--- Start ---

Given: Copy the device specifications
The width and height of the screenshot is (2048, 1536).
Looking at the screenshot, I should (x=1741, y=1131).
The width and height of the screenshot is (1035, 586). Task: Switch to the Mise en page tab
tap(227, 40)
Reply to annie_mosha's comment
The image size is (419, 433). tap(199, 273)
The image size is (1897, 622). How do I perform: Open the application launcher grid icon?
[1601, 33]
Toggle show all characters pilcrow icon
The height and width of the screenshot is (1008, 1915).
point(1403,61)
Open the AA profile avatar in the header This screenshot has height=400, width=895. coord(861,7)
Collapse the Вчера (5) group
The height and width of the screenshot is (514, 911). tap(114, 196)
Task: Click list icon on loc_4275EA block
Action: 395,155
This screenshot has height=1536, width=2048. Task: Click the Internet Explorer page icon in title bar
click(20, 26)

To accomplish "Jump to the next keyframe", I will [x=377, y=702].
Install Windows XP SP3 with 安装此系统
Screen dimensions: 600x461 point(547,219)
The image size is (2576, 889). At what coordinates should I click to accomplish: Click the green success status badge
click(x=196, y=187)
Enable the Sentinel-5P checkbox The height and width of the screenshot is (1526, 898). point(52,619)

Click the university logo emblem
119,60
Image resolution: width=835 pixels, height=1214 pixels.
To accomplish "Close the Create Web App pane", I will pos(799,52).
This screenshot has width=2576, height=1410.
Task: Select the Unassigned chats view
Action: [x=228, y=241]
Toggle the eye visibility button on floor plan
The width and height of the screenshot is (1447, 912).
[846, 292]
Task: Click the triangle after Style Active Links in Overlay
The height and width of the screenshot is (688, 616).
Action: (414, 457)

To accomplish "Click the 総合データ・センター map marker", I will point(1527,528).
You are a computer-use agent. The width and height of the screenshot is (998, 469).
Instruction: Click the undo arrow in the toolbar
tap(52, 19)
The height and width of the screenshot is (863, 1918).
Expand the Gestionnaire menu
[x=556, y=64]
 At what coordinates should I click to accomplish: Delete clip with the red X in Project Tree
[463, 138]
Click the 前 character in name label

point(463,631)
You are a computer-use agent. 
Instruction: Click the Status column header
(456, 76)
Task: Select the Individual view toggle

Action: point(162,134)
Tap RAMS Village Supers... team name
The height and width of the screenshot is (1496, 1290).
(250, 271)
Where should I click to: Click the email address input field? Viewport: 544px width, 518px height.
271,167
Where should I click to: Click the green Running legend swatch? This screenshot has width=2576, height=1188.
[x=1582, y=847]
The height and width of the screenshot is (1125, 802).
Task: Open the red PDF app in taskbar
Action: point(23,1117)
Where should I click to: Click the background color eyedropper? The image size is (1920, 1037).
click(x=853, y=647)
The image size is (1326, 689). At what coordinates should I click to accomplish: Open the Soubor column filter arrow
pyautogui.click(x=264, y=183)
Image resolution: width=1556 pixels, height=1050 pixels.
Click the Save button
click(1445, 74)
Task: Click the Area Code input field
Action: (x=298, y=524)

--- End ---

[WHAT YOU WILL DO] Rewrite the full listing with "undo" changed to "redo" and every other line left unchanged.

[SOLUTION BELOW]
Given: Copy the device specifications
The width and height of the screenshot is (2048, 1536).
Looking at the screenshot, I should (x=1741, y=1131).
The width and height of the screenshot is (1035, 586). Task: Switch to the Mise en page tab
tap(227, 40)
Reply to annie_mosha's comment
The image size is (419, 433). tap(199, 273)
The image size is (1897, 622). How do I perform: Open the application launcher grid icon?
[1601, 33]
Toggle show all characters pilcrow icon
The height and width of the screenshot is (1008, 1915).
point(1403,61)
Open the AA profile avatar in the header This screenshot has height=400, width=895. coord(861,7)
Collapse the Вчера (5) group
The height and width of the screenshot is (514, 911). tap(114, 196)
Task: Click list icon on loc_4275EA block
Action: 395,155
This screenshot has height=1536, width=2048. Task: Click the Internet Explorer page icon in title bar
click(20, 26)

To accomplish "Jump to the next keyframe", I will [x=377, y=702].
Install Windows XP SP3 with 安装此系统
Screen dimensions: 600x461 point(547,219)
The image size is (2576, 889). At what coordinates should I click to accomplish: Click the green success status badge
click(x=196, y=187)
Enable the Sentinel-5P checkbox The height and width of the screenshot is (1526, 898). point(52,619)

Click the university logo emblem
119,60
Image resolution: width=835 pixels, height=1214 pixels.
To accomplish "Close the Create Web App pane", I will pos(799,52).
This screenshot has width=2576, height=1410.
Task: Select the Unassigned chats view
Action: [x=228, y=241]
Toggle the eye visibility button on floor plan
The width and height of the screenshot is (1447, 912).
[846, 292]
Task: Click the triangle after Style Active Links in Overlay
The height and width of the screenshot is (688, 616).
Action: (414, 457)

To accomplish "Click the 総合データ・センター map marker", I will point(1527,528).
You are a computer-use agent. The width and height of the screenshot is (998, 469).
Instruction: Click the redo arrow in the toolbar
tap(52, 19)
The height and width of the screenshot is (863, 1918).
Expand the Gestionnaire menu
[x=556, y=64]
 At what coordinates should I click to accomplish: Delete clip with the red X in Project Tree
[463, 138]
Click the 前 character in name label

point(463,631)
You are a computer-use agent. 
Instruction: Click the Status column header
(456, 76)
Task: Select the Individual view toggle

Action: point(162,134)
Tap RAMS Village Supers... team name
The height and width of the screenshot is (1496, 1290).
(250, 271)
Where should I click to: Click the email address input field? Viewport: 544px width, 518px height.
271,167
Where should I click to: Click the green Running legend swatch? This screenshot has width=2576, height=1188.
[x=1582, y=847]
The height and width of the screenshot is (1125, 802).
Task: Open the red PDF app in taskbar
Action: point(23,1117)
Where should I click to: Click the background color eyedropper? The image size is (1920, 1037).
click(x=853, y=647)
The image size is (1326, 689). At what coordinates should I click to accomplish: Open the Soubor column filter arrow
pyautogui.click(x=264, y=183)
Image resolution: width=1556 pixels, height=1050 pixels.
Click the Save button
click(1445, 74)
Task: Click the Area Code input field
Action: (x=298, y=524)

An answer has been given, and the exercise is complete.